Frequently Asked Questions
What is the purpose of this Call for Public Art and why is it important?
Virginia Tech will recognize its 150th anniversary in 2022. The Council on Virginia Tech History’s Public Art Committee is working on creative approaches to highlight the ways in which historically marginalized communities have shaped and continue to shape the university. The Council on Virginia Tech History's work does not shy away from the difficult and painful histories that are embedded into the fabric of the university. The council examines the histories of Native people, whose land and knowledge were dispossessed, and enslaved people, whose labor and contributions to other people’s wealth proved foundational to the university. Understanding the stories that have been a part of shaping the institution allows us to understand the ways in which disenfranchisement has shaped the knowledge of, and emanating from, the university.

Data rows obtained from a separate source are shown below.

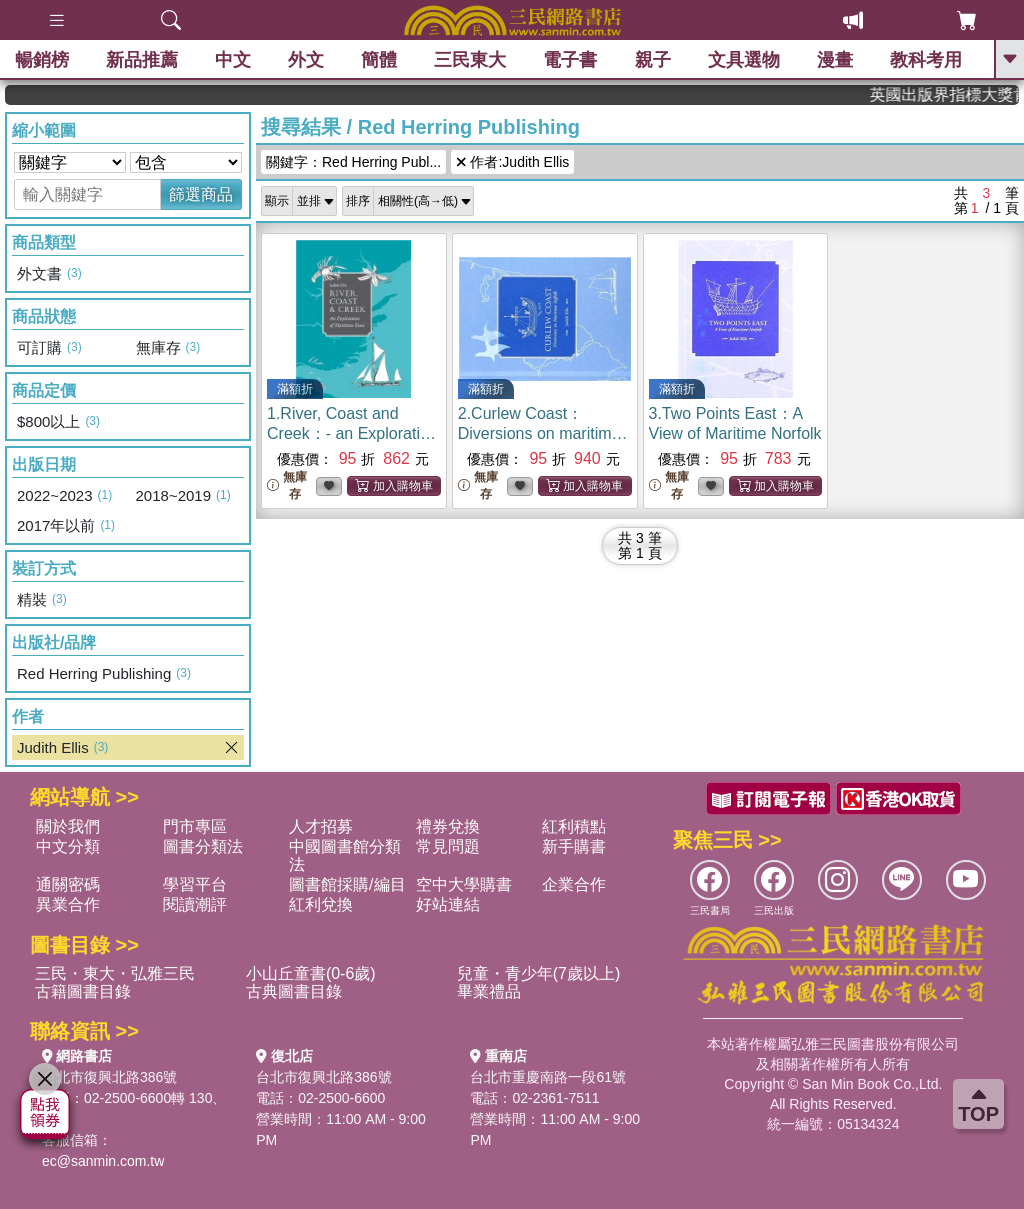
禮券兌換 (448, 826)
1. (352, 433)
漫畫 (835, 60)
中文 (233, 60)
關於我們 (68, 826)
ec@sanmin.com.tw (103, 1161)
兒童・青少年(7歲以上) (539, 973)
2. (543, 433)
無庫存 (287, 485)
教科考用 (926, 60)
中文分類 (68, 846)
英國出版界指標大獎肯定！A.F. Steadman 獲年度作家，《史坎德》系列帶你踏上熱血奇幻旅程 (957, 94)
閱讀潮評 (195, 904)
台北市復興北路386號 (109, 1077)
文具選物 (744, 60)
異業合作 (68, 904)
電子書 (571, 60)
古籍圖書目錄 (83, 991)
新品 (142, 60)
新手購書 (574, 846)
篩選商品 (201, 194)
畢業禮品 (489, 991)
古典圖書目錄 (294, 991)
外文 (306, 60)
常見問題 (448, 846)
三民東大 (470, 60)
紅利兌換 (321, 904)
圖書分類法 (203, 846)
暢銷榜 (42, 60)
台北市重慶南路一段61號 (548, 1077)
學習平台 (195, 884)
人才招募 (321, 826)
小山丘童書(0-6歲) (311, 973)
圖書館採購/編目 (347, 884)
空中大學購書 (464, 884)
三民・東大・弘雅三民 (115, 973)
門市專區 (195, 826)
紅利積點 (574, 826)
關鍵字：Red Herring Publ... (353, 162)
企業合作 (574, 884)
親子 (653, 60)
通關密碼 (68, 884)
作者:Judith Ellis (512, 162)
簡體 (379, 60)
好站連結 (448, 904)
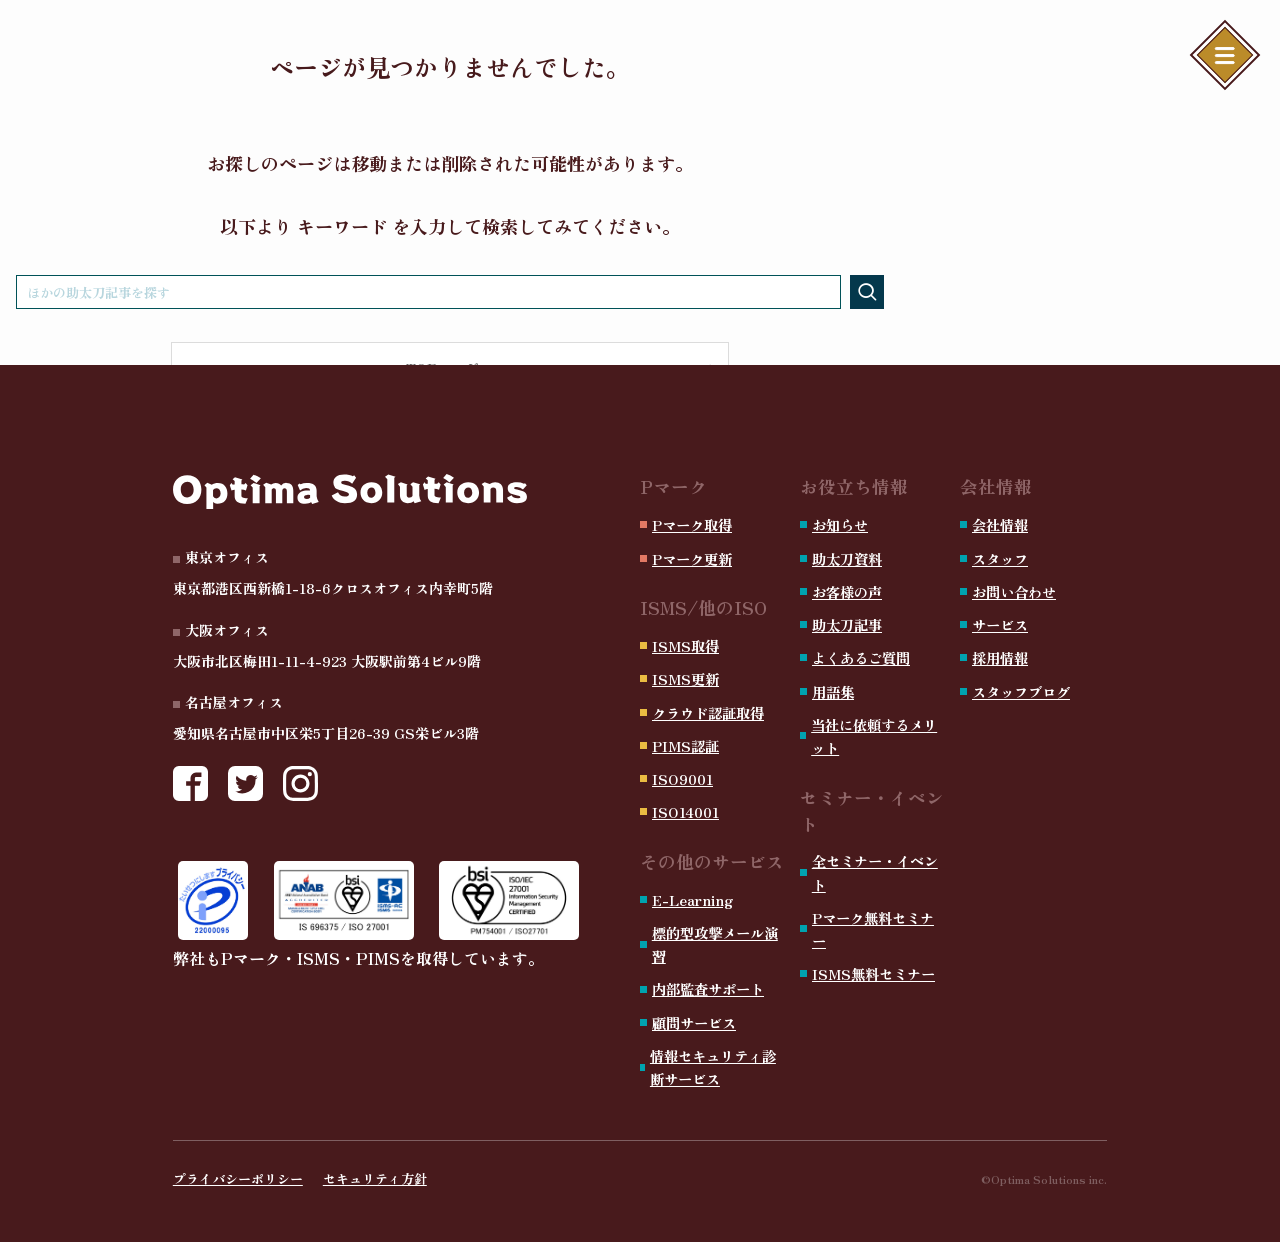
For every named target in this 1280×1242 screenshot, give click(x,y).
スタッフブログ (1021, 691)
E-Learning (692, 899)
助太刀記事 (847, 624)
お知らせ (840, 524)
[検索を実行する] (867, 292)
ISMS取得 (685, 645)
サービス (1000, 624)
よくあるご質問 (861, 657)
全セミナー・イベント (875, 872)
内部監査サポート (708, 988)
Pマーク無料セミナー (873, 929)
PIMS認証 (685, 745)
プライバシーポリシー (238, 1178)
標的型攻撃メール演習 (715, 944)
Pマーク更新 (692, 558)
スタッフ (1000, 558)
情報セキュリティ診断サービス (713, 1067)
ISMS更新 (685, 678)
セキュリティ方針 (375, 1178)
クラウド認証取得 (708, 712)
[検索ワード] (428, 292)
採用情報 (1000, 657)
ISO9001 (682, 778)
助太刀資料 (847, 558)
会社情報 (1000, 524)
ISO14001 (685, 811)
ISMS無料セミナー (873, 973)
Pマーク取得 (692, 524)
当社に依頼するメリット (874, 736)
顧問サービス (694, 1022)
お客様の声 (847, 591)
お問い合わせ (1014, 591)
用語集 (833, 691)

What are difficult and complicated histories?
The term, difficult and complicated histories, reflects the lens the Council on Virginia Tech History utilizes to acknowledge the university's history in the context of today and the Beyond Boundaries vision for the future. The term recognizes the connection between past and present that multifaceted histories possess.
What art forms will be accepted for submission?

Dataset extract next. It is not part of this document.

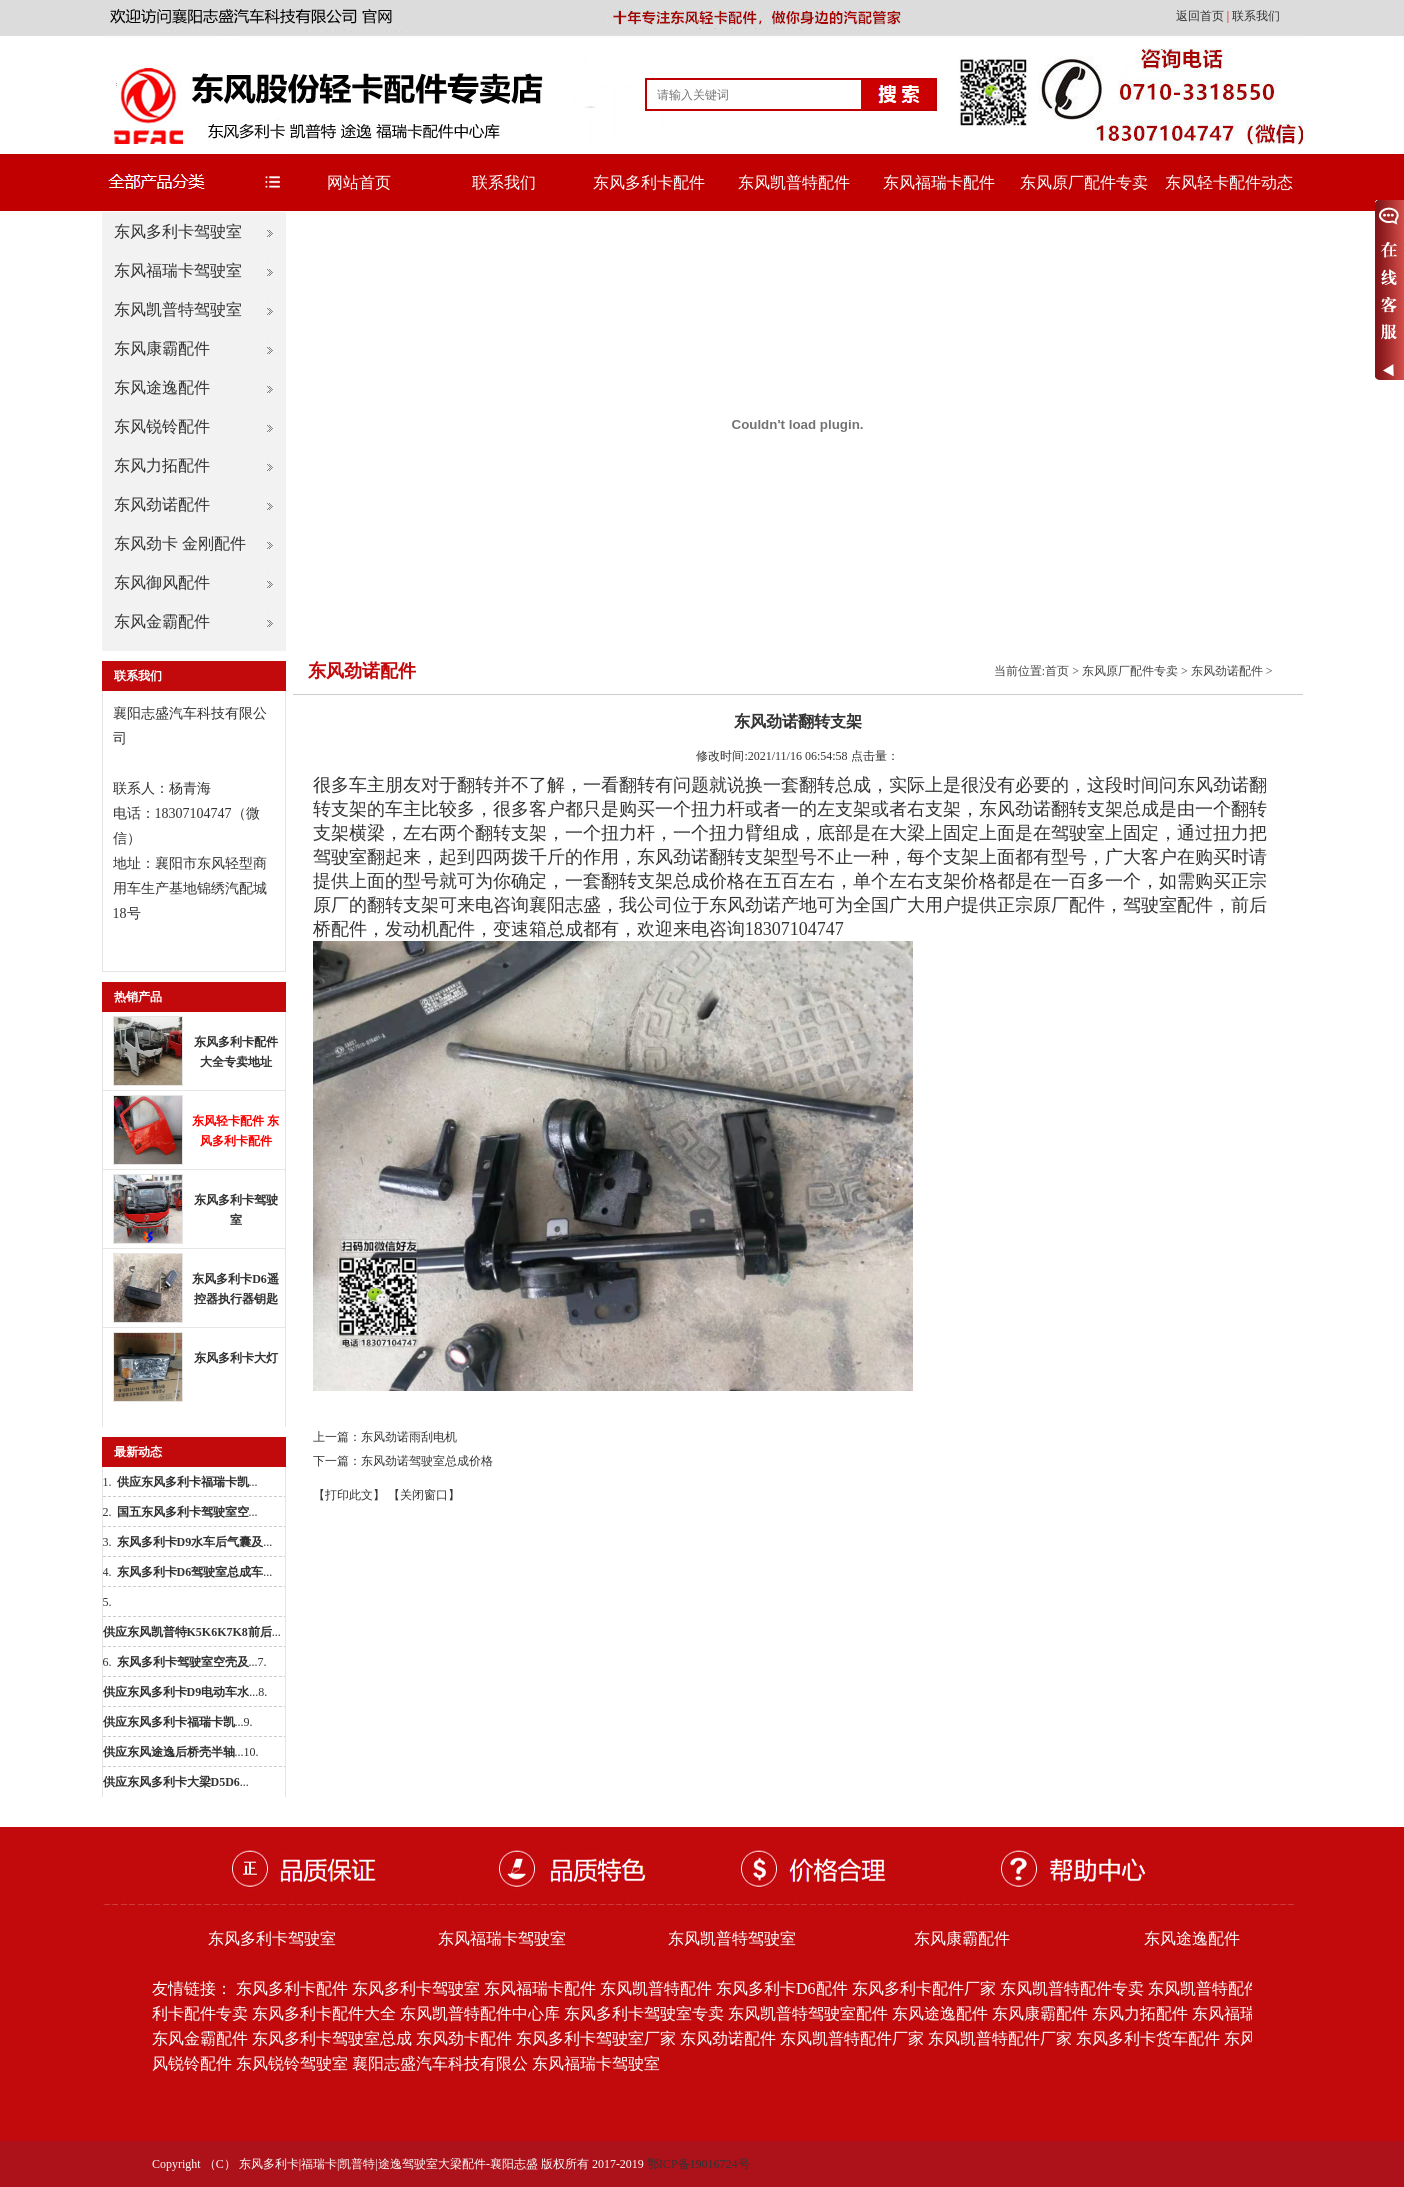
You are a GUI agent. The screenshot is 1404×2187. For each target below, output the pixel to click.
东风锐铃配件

All forms of art are highly encouraged to be submitted to the Call for Public Art.
Does it have to be a physical structure?
Art forms submitted to the Call for Public Art can be in any medium or presentation if they meet the standards highlighted in the Call for Public Art guidelines:
- Consider the elements of the site as a source of design ideas
- Consider the area surrounding the artwork and its intended uses as described in this call
- Reflect the university's/community's history, diversity, and cultural profile
- Demonstrate the intersecting relationship and influences from the White, Black, and Native American presence
- Contribute to the aesthetic beauty of the area, including elements of the Duck Pond, buildings, and landscape
- Be durable, stable, and suitable for the climate conditions, resistant to UV damage, and safe for public interaction
- Be accomplished within the proposer’s preliminary cost projection
Where will be the public art be located?
The public art will be located on the grounds near the Fraction Family House, Solitude, and the Duck Pond. While we encourage artwork designed for permanent exterior display, technology-based artwork designed for exterior and/or interior display will be considered.
Will the public art be permanent or temporary?
The Council on Virginia Tech History encourages submissions for permanent public art; we recognize that technologies may offer options for permanent installations designed for renewable elements and/or updated additions for all lengths of exhibition.
What is the budget for the public art's construction?
In addition to the honoraria and prizes awarded, the Council on Virginia Tech History will allocate appropriate funding for the construction and longevity of the winning submission.